» Goal
Count the lines of the material that contain the string "height", matching case exactly, and give only the number.

-- START Given information --

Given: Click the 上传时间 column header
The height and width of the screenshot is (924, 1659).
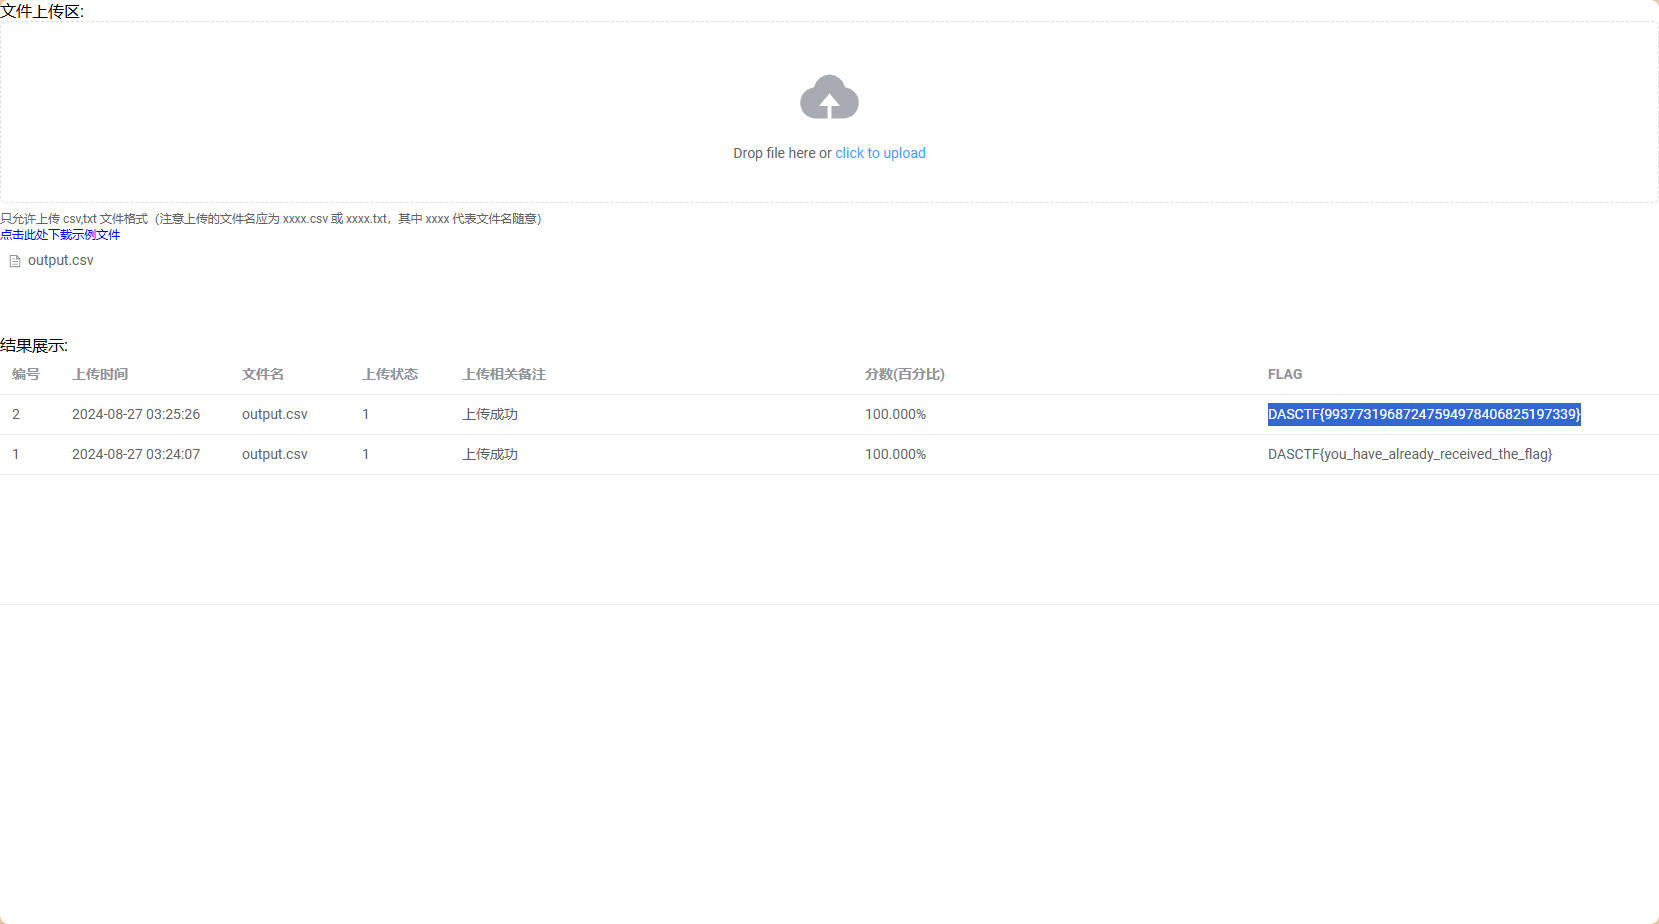Looking at the screenshot, I should click(x=100, y=374).
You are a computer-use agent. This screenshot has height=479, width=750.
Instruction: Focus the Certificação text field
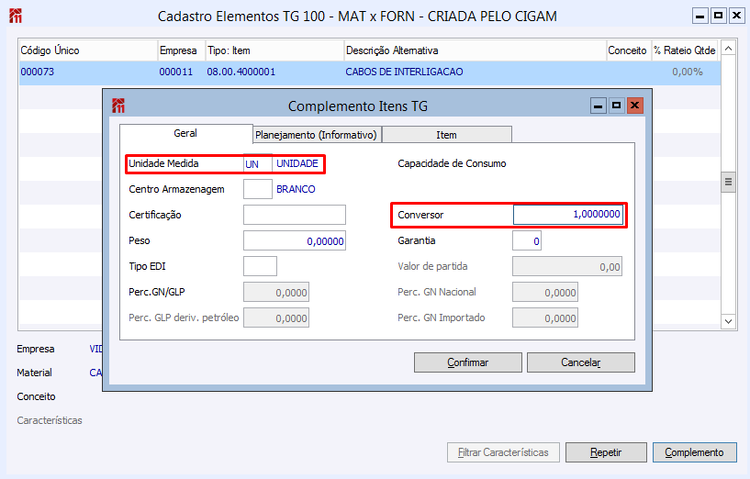(x=294, y=215)
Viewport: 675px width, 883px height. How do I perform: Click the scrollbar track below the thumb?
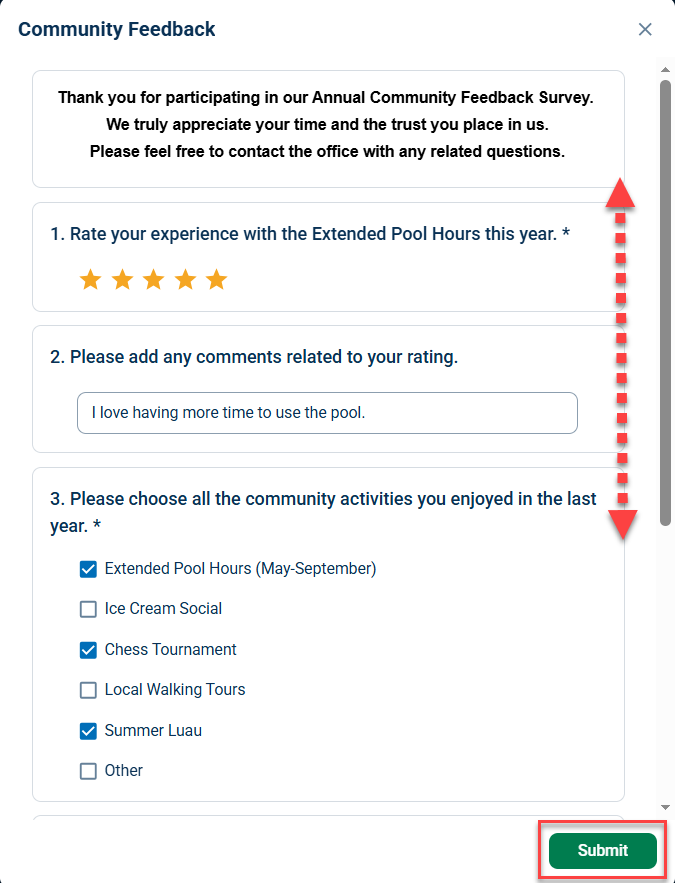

-- END Given information --

» Exercise result
3